Was ist nordischer Schamanismus?
Nordischer Schamanismus Schamanismus

Was ist nordischer Schamanismus?

Nordischer Schamanismus – der Ruf der Geister, in wenigen Wochen erscheint mein Buch mit diesem Titel. Darum scheint es mir an der Zeit zu sein, darüber zu sprechen. Und zu erklären, was dieser nordische Schamanismus eigentlich ist.

Nordischer Schamanismus - das Buch

Was ist Schamanismus?

Aber was ist überhaupt Schamanismus? Worum geht es dabei?

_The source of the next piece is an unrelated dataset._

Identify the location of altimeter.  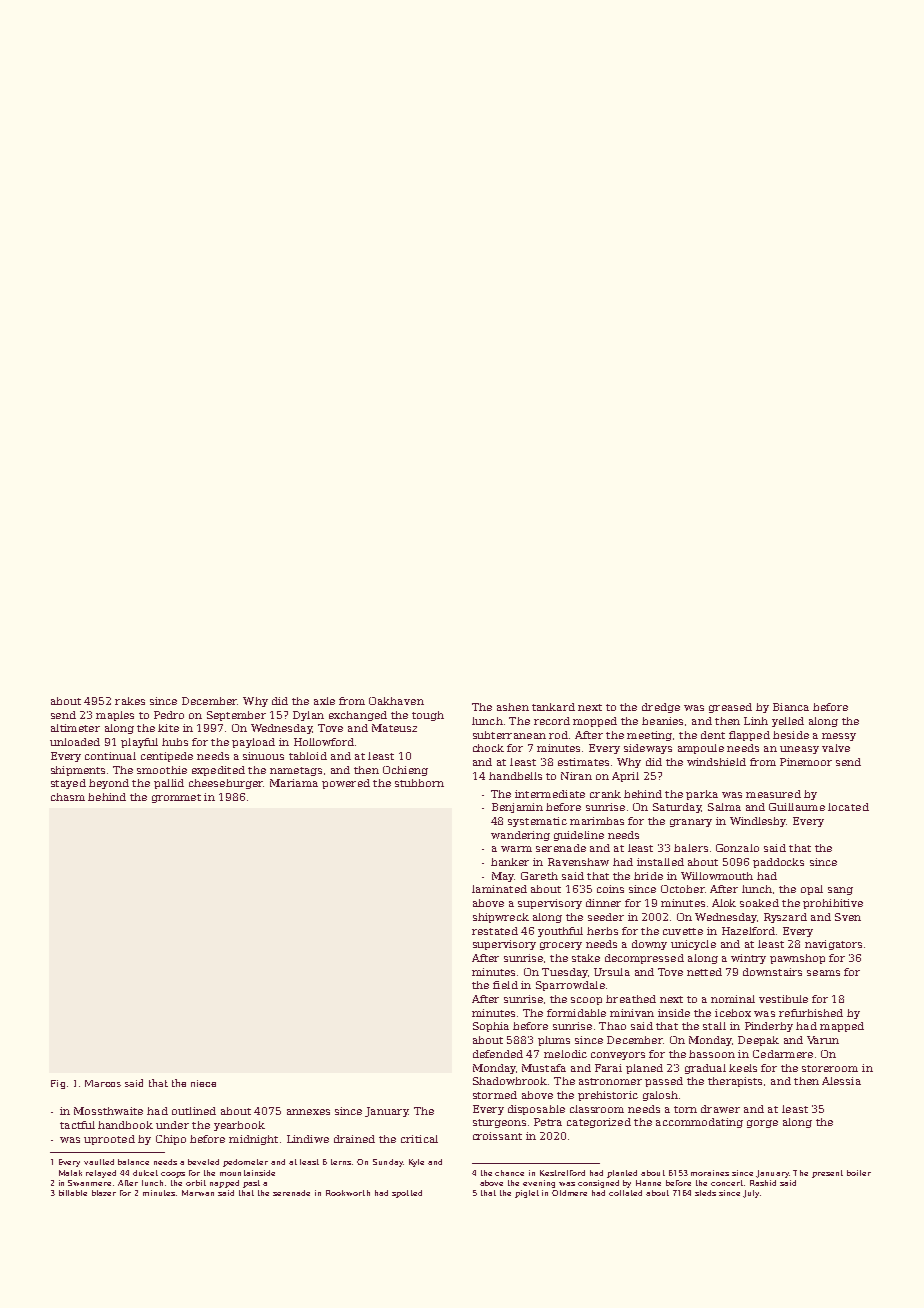
(75, 728).
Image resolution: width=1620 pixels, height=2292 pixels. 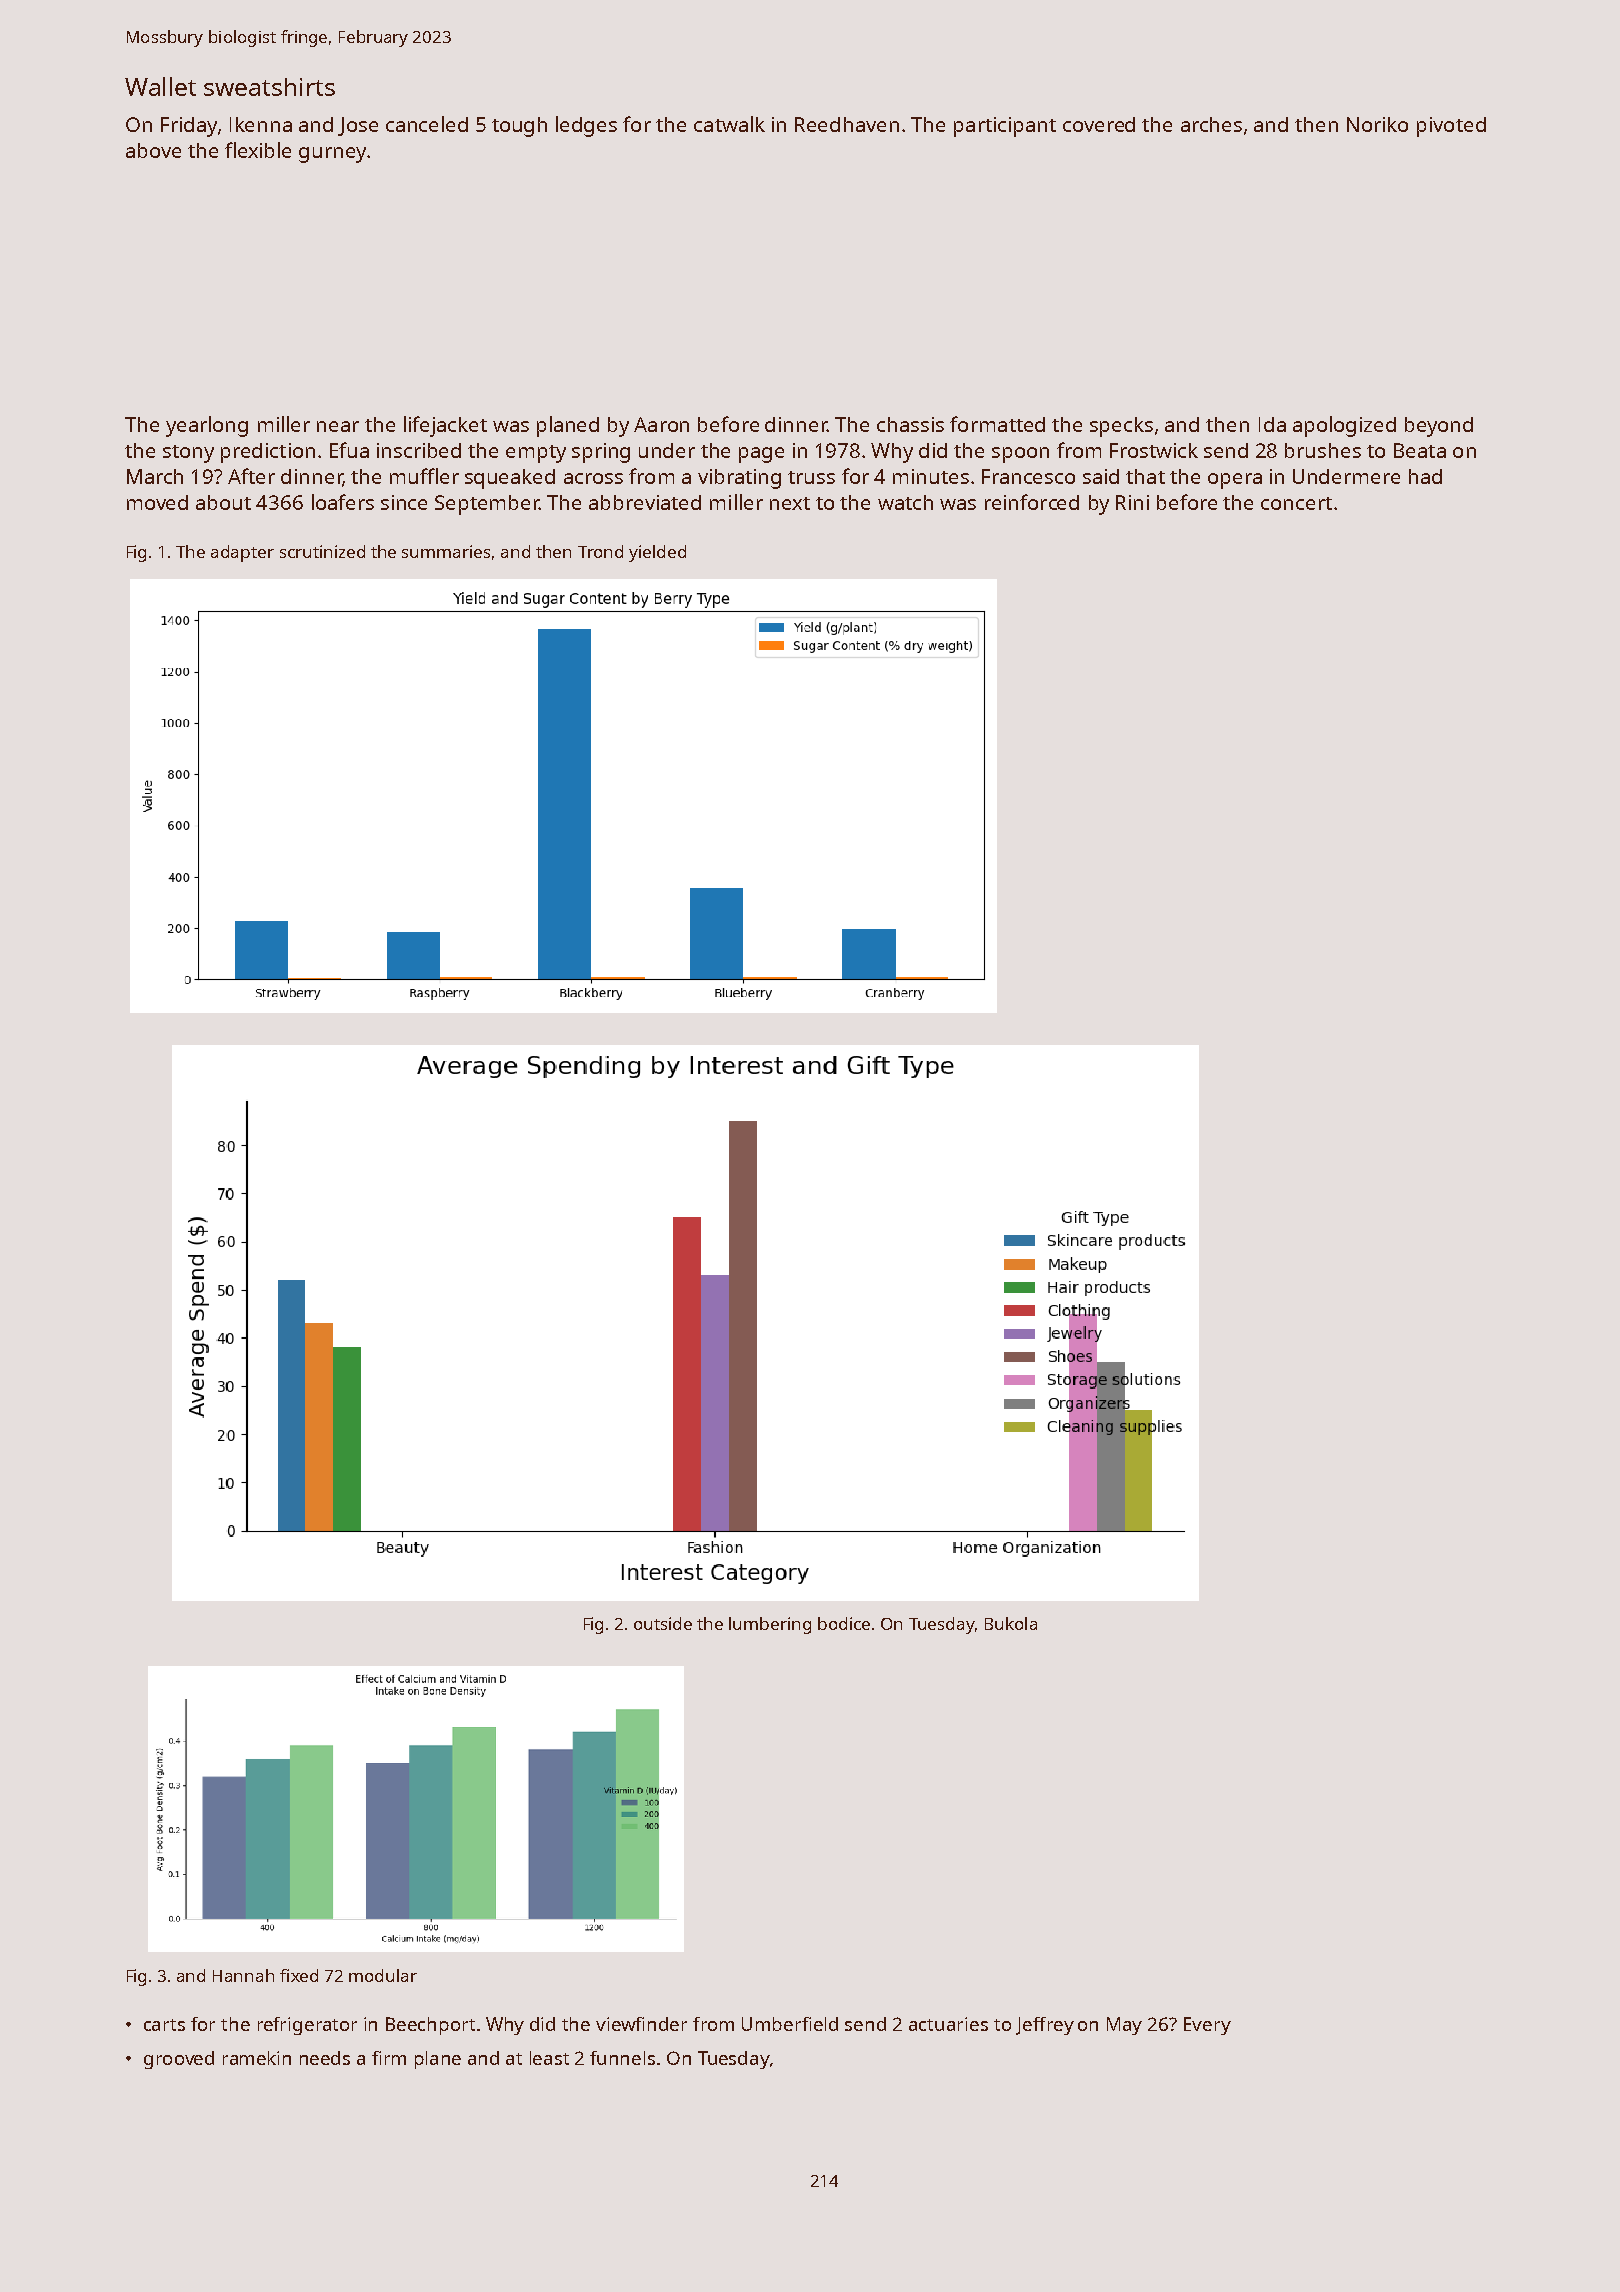 I want to click on outside, so click(x=663, y=1623).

Schamanismus ist eine spirituelle Praxis. Mithilfe von leichter Trance wird sich dabei mit der geistigen, unsichtbaren und beseelten Welt verbunden, um einen spürbaren Wandel zum Wohle in der sichtbaren Wirklichkeit zu bewirken.

Die Entwicklung des Begriffs

Der Begriff „Schamanismus“ entstammt zunächst der religionswissenschaftlichen und ethnologischen Forschung. Es wurde dem evenkischen, einer Sprache aus dem Kulturareal Sibiriens, entlehnt. Als šaman werden dort die spirituellen Experten und Geisterbeschwörer bezeichnet. Die Übersetzung von šaman ist nicht ganz klar. Vermutet wird, dass es soviel wie „der Erhitzte“ oder „der Wissende“ bedeutet.
In der archäologischen, ethnologischen, religionswissenschaftlichen und psychologischen Forschung wird unter Schamanismus aber ein Kultur- und Zeit übergreifendes Phänomen verstanden, bei dem durch spirituelle Praxis ein Kontakt zur Geisterwelt hergestellt wird. Die Schamanen sind die Experten dafür und nehmen eine Vermittlerrolle zwischen geistiger Welt und materieller Welt ein.
Daher haben wir nicht den einen Schamanismus, sondern viele verschiedene Schamanismen.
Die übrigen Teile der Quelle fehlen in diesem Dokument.